İsrail ordusu, son 24 saatte Gazze'ye 170'ten fazla hava saldırısı düzenledi
İsrail ordusunun soykırımını sürdürdüğü Gazze Şeridi'den son 24 saatte 170'ten fazla hava saldırısı düzenlediği bildirildi.

Ankara
Gazze kentini işgal için kara saldırılarına başlayan İsrail ordusu, bölge genelinde hava bombardımanlarını da artırarak sürdürüyor.
Saldırılar, açlık ve katliamlara rağmen topraklarını terk etmek istemeyen Filistinlilerin sığındığı Gazze kentinde yoğunlaşıyor.

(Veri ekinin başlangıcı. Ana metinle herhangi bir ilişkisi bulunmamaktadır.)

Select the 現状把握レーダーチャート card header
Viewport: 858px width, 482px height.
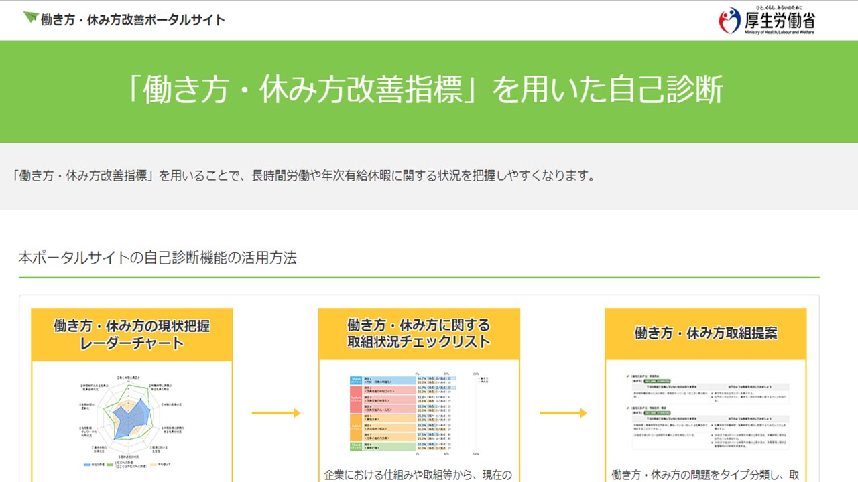(132, 335)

Gazze kenti, havadan ve karadan düzenlenen saldırılarla bombalanıyor. Bu saldırılara rağmen yüzbinlerce Filistinli Gazze kentinde kalmaya devam ediyor.
İsrail ordusu, açlığa ve saldırılara rağmen topraklarında kalmayı sürdüren Filistinlileri katliamlarla güneye göç etmeye zorluyor.

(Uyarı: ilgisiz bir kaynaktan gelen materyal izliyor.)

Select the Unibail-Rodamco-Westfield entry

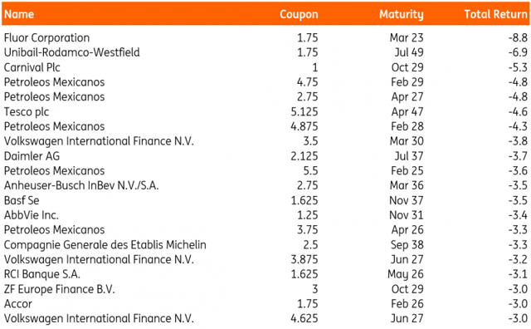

AA'nın WhatsApp kanallarına katılın, önemli gelişmeler cebinize düşsün.
🔹 Gündemdeki gelişmeler, özel haber, analiz, fotoğraf ve videolar için Anadolu Ajansı
🔹 Anlık gelişmeler için AA Canlı
Öte yandan İsrail ordusundan yapılan yazılı açıklamada, son 24 saatte Gazze Şeridi'ne 170'ten fazla hava saldırısı düzenlendiği belirtildi.
Açıklamada, İsrail ordusunun Gazze kentine yönelik saldırılarını da yoğunlaştırdığı ifade edildi.
İsrail'in Gazze Şeridi'ne 7 Ekim 2023'ten bu yana düzenlediği saldırılarda en az 65 bin 419 Filistinli hayatını kaybetti, 167 bin 160 kişi de yaralandı.
Son saldırılarda 19 Filistinli hayatını kaybetti
Hastane kaynakları ve görgü tanıklarının aktardığına göre, İsrail'in hedefinde yine siviller, yerinden edilenlerin sığındığı çadırlar, araçlar ve binalar vardı.
Gazze Şeridi'nin Zevayde beldesinde içinde insanların barındığı bir eve İsrail ordusu tarafından düzenlenen hava saldırısında aralarında kadın ve çocukların da olduğu 11 Filistinli hayatını kaybetti, 9 kişi yaralandı.
Güneydeki Han Yunus kentinde İsrail savaş uçaklarının Vadi Ailesi'nin evine düzenlediği saldırı sonucu ikisi kadın, 4 Filistinli can verdi, 13 kişi de yaralandı.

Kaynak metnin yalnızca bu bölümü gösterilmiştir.